*** DATA FOR PROCESSING
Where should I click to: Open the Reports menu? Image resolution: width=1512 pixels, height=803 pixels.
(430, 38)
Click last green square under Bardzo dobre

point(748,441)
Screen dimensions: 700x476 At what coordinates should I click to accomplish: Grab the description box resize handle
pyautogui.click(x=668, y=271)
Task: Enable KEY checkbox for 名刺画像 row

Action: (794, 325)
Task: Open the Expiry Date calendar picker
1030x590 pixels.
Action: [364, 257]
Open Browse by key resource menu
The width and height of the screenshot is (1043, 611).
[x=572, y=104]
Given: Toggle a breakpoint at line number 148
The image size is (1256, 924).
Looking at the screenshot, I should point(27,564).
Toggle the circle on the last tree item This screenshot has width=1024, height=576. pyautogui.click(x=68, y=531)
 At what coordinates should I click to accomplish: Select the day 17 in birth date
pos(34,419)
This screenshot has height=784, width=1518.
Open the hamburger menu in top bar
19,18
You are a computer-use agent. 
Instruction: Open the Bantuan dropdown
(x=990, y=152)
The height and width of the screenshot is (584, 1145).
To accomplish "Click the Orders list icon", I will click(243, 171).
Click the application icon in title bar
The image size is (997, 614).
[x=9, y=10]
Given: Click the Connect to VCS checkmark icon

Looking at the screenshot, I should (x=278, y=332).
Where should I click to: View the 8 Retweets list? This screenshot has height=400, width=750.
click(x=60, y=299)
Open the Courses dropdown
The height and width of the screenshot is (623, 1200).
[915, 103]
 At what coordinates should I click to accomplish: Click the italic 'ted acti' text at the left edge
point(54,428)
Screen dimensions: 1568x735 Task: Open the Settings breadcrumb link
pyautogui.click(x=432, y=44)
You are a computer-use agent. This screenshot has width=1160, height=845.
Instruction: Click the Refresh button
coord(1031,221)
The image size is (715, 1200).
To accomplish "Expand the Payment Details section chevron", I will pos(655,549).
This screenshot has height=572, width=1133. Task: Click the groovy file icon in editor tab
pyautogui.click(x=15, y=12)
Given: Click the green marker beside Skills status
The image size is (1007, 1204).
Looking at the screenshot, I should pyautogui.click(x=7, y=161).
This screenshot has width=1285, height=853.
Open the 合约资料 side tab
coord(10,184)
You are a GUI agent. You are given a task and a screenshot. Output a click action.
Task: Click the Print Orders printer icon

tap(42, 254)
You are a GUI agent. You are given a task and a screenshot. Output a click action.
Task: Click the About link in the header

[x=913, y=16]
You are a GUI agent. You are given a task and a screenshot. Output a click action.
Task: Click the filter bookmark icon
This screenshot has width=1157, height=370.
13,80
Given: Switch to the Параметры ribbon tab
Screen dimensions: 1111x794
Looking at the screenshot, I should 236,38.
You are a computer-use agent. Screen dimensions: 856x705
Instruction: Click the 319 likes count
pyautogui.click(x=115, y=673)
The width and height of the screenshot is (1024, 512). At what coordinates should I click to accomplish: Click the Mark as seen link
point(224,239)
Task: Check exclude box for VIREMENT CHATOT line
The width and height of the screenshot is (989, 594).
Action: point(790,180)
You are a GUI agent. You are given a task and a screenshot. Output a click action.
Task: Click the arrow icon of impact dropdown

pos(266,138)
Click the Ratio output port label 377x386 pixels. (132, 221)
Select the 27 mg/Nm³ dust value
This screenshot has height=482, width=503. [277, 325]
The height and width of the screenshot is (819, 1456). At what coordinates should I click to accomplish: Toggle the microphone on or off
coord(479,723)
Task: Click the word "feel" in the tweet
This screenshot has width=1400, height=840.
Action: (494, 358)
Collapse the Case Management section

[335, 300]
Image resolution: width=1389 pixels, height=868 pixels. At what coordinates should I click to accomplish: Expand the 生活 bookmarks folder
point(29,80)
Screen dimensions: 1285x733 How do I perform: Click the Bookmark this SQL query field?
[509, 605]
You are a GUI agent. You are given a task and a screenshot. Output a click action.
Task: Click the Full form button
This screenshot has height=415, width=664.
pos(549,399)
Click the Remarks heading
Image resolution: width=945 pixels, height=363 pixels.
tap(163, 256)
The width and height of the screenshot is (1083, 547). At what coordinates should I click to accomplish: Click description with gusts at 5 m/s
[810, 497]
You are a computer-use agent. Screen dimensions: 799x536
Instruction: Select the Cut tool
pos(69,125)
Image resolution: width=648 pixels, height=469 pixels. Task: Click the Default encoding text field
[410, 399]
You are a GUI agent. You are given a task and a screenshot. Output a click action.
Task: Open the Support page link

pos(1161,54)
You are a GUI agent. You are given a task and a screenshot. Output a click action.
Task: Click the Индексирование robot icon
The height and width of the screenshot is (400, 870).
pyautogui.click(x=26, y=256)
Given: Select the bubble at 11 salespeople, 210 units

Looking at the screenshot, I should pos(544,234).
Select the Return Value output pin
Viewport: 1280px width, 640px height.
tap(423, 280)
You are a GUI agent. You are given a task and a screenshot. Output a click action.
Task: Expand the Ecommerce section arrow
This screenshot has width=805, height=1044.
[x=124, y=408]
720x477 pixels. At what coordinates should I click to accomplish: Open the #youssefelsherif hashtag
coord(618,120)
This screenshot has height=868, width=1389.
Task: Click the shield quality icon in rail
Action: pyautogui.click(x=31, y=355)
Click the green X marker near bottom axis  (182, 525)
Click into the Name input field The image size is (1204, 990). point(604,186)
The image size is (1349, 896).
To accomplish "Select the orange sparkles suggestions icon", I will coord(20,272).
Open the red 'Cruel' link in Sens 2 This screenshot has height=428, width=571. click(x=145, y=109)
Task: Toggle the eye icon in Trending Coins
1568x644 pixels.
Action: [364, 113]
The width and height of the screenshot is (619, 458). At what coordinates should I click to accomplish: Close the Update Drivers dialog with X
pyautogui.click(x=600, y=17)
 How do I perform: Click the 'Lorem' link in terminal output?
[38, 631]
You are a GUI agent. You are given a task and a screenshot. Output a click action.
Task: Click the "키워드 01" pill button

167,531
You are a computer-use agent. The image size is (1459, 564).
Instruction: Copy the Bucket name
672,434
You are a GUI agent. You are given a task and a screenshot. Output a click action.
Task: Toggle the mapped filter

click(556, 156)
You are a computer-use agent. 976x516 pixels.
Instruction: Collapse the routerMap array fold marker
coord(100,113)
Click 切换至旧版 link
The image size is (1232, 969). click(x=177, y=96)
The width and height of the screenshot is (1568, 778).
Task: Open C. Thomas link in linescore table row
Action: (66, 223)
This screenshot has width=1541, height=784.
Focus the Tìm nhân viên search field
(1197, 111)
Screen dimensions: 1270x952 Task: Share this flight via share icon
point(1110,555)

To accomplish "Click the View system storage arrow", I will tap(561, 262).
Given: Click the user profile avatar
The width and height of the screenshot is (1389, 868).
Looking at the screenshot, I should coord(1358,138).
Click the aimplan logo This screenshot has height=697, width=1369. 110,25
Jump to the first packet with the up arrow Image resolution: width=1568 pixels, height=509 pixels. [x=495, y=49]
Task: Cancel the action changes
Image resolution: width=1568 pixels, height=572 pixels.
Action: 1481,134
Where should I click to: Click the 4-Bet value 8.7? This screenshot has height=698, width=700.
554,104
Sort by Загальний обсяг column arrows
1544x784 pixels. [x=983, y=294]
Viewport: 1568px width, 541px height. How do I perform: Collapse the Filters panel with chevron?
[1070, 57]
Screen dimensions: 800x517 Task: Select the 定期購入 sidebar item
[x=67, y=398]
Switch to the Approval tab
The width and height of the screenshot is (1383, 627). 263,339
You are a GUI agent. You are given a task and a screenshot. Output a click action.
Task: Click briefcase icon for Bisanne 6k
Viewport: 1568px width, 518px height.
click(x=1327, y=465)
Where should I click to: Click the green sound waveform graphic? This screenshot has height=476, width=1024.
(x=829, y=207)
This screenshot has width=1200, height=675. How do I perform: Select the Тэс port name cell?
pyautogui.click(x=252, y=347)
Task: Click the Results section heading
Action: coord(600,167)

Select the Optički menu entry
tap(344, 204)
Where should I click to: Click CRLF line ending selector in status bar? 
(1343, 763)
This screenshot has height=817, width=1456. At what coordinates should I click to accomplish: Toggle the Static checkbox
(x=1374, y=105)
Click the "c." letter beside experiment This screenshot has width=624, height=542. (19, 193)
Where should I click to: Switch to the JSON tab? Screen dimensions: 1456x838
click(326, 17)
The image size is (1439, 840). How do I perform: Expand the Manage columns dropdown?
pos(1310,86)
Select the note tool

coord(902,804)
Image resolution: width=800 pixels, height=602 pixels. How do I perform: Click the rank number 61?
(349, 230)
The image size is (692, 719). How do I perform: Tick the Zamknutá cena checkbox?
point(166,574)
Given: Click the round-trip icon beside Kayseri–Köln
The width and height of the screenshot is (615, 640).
******
### [WORK REQUIRED]
Render the lines as a two-column CSV with the columns input and output, starting at the beginning of the records and ending at the line containing "pyautogui.click(x=668, y=271)". Give one row per input-output pair, with each value in its own quoted field and line breaks replaced by spaces.

### [WRITTEN REPLY]
input,output
"Where should I click to: Open the Reports menu? Image resolution: width=1512 pixels, height=803 pixels.","(430, 38)"
"Click last green square under Bardzo dobre","point(748,441)"
"Screen dimensions: 700x476 At what coordinates should I click to accomplish: Grab the description box resize handle","pyautogui.click(x=668, y=271)"